■ YOUR GOAL ■
Please reproduce the following lines word for word, leaving out the pictures.
· · ·
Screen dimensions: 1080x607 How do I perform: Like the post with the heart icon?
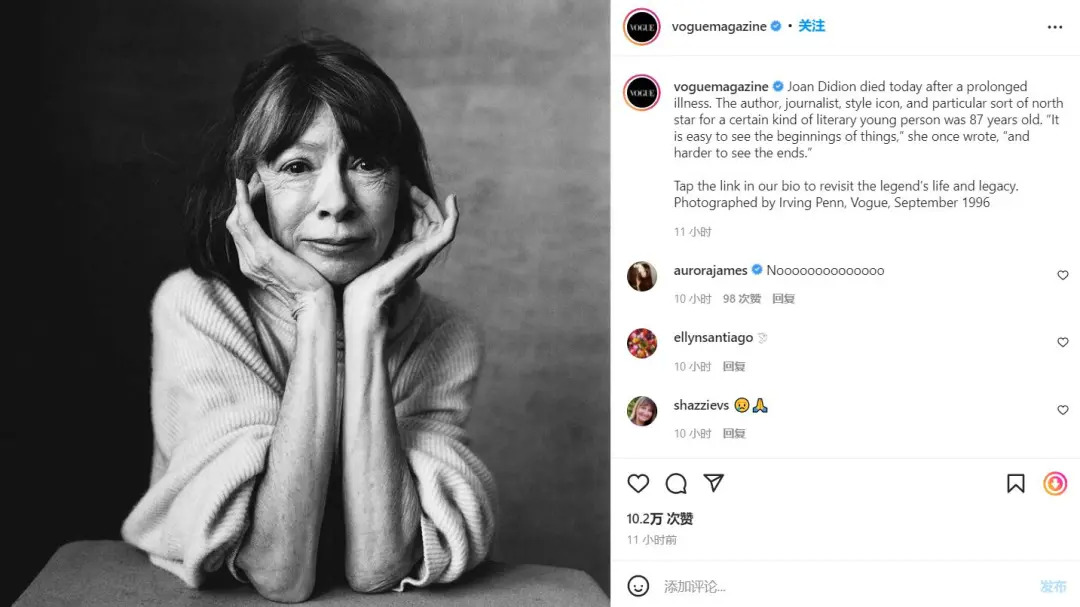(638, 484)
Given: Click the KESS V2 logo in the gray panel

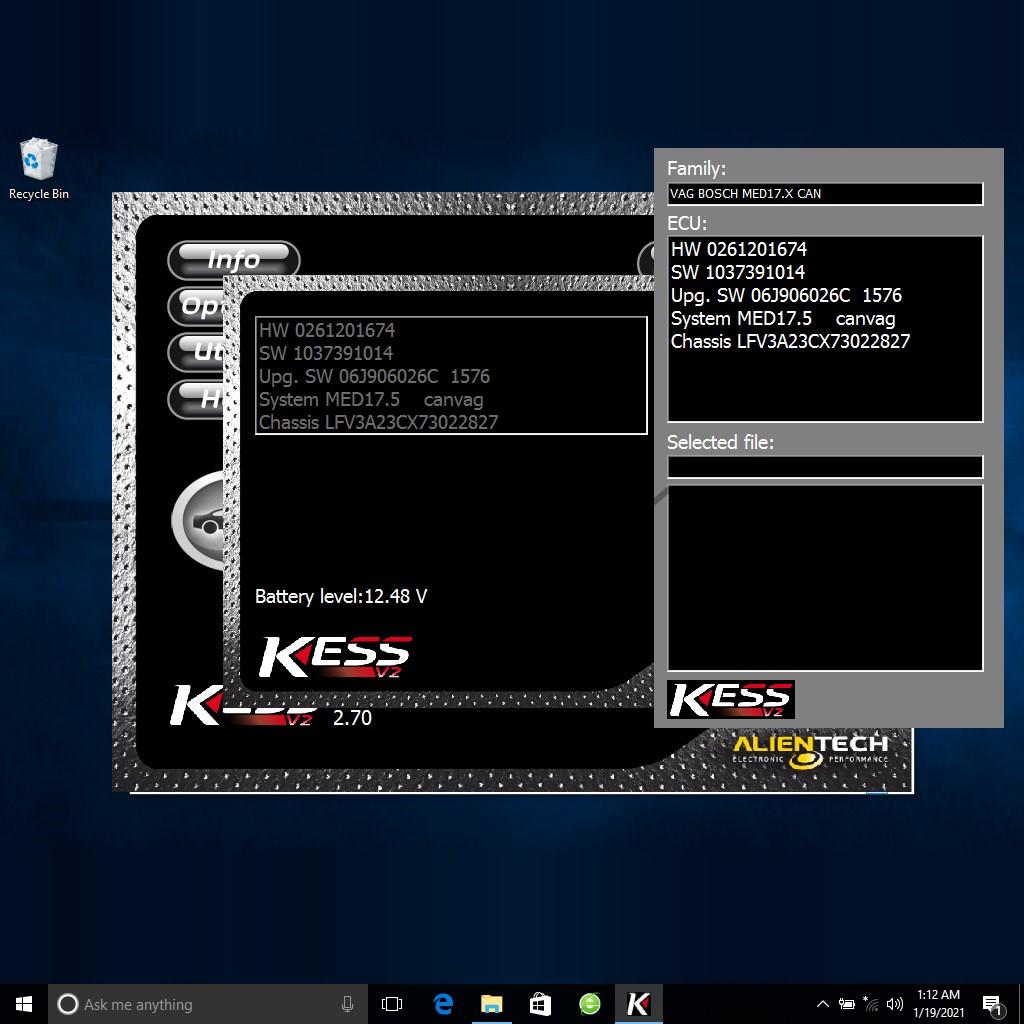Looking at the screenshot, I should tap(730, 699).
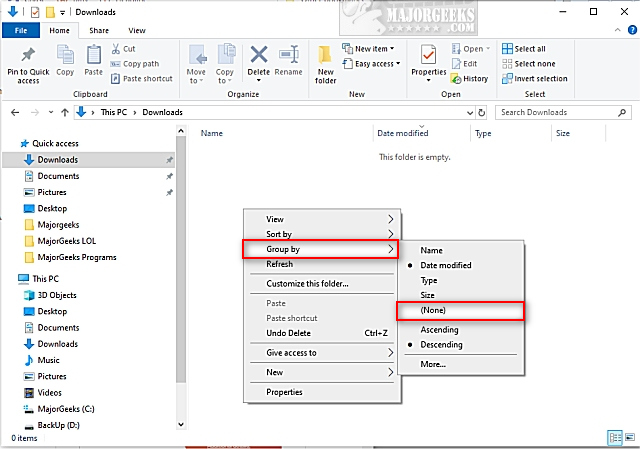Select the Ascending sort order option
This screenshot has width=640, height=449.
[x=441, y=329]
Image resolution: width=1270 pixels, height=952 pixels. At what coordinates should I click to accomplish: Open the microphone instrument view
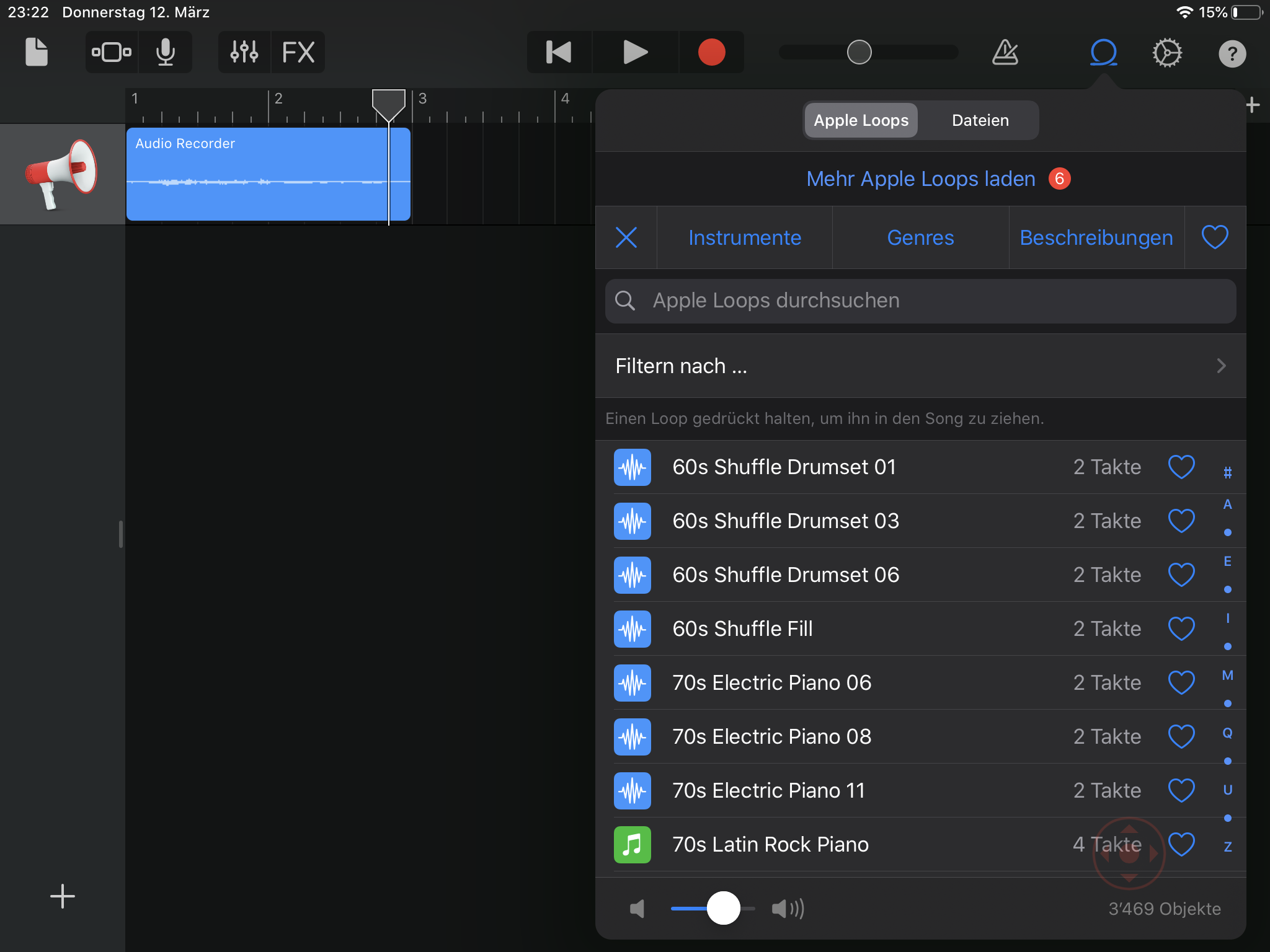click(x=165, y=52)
· · ·
■ RESPONSE TO THE EXERCISE ■
Screen dimensions: 1080x607 How do I perform: Like the post with the heart icon?
(638, 484)
Given: Click the KESS V2 logo in the gray panel

Looking at the screenshot, I should tap(730, 699).
Select the Ascending sort order option
This screenshot has width=640, height=449.
[x=441, y=329]
Image resolution: width=1270 pixels, height=952 pixels. At what coordinates should I click to accomplish: Open the microphone instrument view
click(x=165, y=52)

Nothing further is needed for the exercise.